### [Goal of the exercise]
Give the number of lines in the records below that contain the word "dimensions". Reply with the number only.

## Begin

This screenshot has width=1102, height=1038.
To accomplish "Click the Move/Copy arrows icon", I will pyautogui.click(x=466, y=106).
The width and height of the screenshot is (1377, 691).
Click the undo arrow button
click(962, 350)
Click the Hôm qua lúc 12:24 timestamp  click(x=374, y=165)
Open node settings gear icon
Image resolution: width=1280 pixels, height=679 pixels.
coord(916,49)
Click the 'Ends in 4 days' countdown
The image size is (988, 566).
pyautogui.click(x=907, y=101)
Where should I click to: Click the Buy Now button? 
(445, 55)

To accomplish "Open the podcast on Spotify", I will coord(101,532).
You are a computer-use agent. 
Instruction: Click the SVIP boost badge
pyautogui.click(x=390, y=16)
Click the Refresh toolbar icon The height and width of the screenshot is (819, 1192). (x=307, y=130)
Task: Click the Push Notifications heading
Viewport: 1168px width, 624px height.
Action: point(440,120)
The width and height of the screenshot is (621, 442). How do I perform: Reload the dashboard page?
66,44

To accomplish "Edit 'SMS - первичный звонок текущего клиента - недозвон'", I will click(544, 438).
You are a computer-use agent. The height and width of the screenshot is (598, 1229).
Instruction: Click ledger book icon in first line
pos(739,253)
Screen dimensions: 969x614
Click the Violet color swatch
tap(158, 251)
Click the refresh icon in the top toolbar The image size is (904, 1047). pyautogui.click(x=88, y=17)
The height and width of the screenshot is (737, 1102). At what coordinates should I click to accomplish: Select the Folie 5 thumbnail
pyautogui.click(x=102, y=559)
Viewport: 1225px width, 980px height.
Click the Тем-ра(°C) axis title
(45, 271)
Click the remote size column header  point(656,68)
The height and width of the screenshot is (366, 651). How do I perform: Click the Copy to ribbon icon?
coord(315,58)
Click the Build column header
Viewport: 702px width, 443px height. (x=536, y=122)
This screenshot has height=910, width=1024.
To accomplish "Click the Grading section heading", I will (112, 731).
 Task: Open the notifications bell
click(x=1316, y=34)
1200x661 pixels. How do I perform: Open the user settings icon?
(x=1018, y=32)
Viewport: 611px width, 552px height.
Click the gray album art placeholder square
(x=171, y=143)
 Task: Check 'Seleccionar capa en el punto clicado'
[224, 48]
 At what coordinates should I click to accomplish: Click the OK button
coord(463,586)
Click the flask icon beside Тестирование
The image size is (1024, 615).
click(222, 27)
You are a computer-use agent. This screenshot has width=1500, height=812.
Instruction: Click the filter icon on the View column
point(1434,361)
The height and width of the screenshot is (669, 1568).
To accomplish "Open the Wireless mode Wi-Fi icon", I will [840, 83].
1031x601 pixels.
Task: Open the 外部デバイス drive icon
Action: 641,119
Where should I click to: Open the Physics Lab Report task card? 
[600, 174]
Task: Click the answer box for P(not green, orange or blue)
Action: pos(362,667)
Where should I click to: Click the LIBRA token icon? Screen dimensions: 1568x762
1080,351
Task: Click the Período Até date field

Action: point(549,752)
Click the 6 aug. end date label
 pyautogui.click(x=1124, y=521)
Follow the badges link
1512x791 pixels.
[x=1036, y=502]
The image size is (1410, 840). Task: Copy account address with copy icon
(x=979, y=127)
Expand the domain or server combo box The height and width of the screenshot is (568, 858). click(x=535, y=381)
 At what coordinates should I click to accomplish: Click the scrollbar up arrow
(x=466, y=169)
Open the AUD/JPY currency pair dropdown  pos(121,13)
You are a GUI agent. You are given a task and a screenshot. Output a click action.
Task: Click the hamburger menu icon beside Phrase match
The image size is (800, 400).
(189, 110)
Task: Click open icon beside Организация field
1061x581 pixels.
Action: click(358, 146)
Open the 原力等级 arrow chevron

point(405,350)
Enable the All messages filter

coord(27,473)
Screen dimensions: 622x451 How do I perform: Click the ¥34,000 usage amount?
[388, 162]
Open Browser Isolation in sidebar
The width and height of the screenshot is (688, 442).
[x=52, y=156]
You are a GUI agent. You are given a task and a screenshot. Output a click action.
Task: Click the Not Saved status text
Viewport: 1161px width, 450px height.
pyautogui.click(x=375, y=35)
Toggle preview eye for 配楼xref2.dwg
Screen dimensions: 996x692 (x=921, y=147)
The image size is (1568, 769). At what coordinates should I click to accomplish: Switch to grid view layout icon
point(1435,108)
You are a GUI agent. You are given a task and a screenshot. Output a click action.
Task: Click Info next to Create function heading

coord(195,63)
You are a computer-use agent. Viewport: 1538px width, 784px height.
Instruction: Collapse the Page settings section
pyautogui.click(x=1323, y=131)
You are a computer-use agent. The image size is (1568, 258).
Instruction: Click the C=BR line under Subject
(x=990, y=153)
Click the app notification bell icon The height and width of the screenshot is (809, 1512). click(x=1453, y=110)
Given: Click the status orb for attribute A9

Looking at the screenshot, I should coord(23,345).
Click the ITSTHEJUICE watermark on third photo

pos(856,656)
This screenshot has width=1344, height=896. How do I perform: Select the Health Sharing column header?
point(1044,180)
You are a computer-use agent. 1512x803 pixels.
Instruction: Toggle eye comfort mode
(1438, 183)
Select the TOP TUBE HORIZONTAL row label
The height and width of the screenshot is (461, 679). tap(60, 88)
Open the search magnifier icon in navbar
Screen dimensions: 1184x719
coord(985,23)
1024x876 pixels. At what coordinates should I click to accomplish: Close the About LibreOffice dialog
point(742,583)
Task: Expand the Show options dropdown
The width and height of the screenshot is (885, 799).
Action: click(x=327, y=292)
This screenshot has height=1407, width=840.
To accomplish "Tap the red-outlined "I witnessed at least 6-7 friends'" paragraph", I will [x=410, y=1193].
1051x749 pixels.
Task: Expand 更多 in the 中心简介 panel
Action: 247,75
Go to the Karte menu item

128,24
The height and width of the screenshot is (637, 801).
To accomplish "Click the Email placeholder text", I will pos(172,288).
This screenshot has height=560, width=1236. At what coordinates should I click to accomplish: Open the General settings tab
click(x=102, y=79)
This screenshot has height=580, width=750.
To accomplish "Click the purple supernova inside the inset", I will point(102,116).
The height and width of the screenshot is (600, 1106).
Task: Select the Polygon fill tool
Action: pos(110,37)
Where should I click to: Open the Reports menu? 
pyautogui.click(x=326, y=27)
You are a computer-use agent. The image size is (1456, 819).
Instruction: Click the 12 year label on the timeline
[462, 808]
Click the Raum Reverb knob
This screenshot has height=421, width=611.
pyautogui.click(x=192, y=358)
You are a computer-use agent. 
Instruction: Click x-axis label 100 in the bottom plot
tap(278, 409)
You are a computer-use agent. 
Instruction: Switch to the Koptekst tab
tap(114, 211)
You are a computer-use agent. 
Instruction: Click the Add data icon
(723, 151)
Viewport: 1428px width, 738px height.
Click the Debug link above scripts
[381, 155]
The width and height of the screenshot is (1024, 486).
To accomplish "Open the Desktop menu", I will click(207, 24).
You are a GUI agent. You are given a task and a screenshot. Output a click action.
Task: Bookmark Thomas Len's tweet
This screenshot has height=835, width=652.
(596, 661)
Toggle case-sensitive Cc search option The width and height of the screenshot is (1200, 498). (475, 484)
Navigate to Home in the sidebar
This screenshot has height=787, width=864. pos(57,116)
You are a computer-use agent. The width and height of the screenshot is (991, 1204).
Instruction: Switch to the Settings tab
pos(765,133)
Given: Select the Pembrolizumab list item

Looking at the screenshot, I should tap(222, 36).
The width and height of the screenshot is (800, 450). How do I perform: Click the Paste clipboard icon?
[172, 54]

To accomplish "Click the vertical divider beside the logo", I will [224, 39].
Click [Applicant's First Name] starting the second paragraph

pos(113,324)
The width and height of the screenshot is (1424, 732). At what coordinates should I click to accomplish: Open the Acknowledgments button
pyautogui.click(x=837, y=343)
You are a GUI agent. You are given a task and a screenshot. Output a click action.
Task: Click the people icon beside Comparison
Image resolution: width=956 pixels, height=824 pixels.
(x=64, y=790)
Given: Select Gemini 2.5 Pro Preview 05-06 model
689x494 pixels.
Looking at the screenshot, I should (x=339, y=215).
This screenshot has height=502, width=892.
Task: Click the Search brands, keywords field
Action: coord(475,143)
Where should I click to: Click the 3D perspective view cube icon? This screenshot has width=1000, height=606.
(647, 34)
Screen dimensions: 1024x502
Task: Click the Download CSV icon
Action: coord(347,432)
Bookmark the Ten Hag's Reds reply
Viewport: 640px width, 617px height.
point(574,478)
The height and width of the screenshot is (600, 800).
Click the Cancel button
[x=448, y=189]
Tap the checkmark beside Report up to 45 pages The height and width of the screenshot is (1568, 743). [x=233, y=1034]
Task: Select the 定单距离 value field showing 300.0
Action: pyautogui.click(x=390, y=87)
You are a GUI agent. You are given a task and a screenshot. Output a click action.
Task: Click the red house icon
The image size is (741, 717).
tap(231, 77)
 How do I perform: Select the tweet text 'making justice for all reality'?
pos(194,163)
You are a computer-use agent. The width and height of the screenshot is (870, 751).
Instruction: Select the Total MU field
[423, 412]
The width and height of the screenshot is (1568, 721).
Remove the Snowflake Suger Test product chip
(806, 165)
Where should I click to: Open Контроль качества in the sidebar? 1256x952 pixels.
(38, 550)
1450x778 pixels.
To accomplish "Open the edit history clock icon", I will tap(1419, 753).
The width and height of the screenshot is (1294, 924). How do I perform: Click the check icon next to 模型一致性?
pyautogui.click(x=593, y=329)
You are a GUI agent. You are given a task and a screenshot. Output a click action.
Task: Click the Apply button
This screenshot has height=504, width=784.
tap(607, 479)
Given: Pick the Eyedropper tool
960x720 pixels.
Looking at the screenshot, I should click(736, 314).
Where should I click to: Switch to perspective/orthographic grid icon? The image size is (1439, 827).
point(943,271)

## End

### [Exercise output]
6